Premier McLaughlin credited former Commissioner (equivalent of Governor today) Major Alan Hilliard Donald with initiating the Cayman Islands Coat of Arms in the late 1950s. The Royal Warrant assigning ’Armorial Ensigns for the Cayman Islands’ was eventually approved by the Queen’s command on 14 May, 1958.

Having lost the original signed warrant in the fire, government felt it was essential that a copy be produced that would help Caymanians understand their history.

As a result of the loss of the Royal Warrant, Premier McLaughlin said: “Almost two generations of Caymanians have known nothing about how our Coat of Arms came to exist. Until now the story, along with the Coat of Arms, had been lost. Today we celebrate the return of a facsimile of the Coat of Arms which has been prepared by the Garta King of Arms at the request of the Cayman Islands Government.”

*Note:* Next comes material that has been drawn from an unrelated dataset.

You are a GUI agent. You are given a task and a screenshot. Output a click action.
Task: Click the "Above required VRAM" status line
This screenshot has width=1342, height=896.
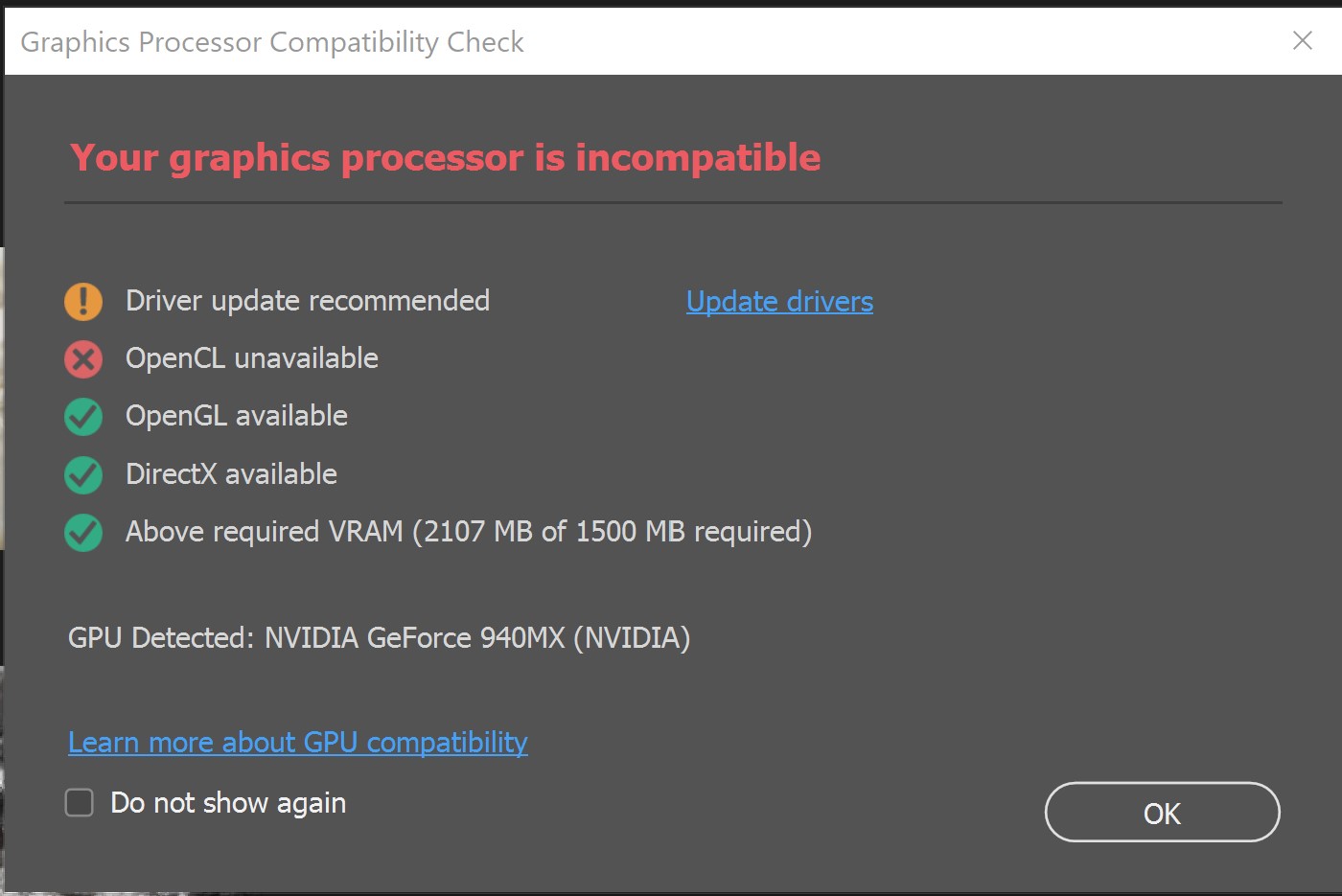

MLA Ezzard Miller then read a list of the JPs and Vestrymen who ran Cayman’s government at the time of the development of the Coat of Arms and the audience, which included government representatives and other dignitaries, was then treated to a rendition of ‘Come back home to our Island’ by Cayman Folk Singers. Captain Owen Farrington then took the important step of unveiling the Royal Warrant and Coat of Arms and Governor Choudhury read the original Royal Warrant. Musical interludes were also performed by Jubilate, a collection of musicians from Cayman’s primary schools. A brand new recording of Cayman’s National Song was then played, produced by Lisa Scott, the granddaughter of the song’s original author, and her husband Dan. Refreshments were then served to the attendees who were thankful that the rain had held off for this momentous occasion.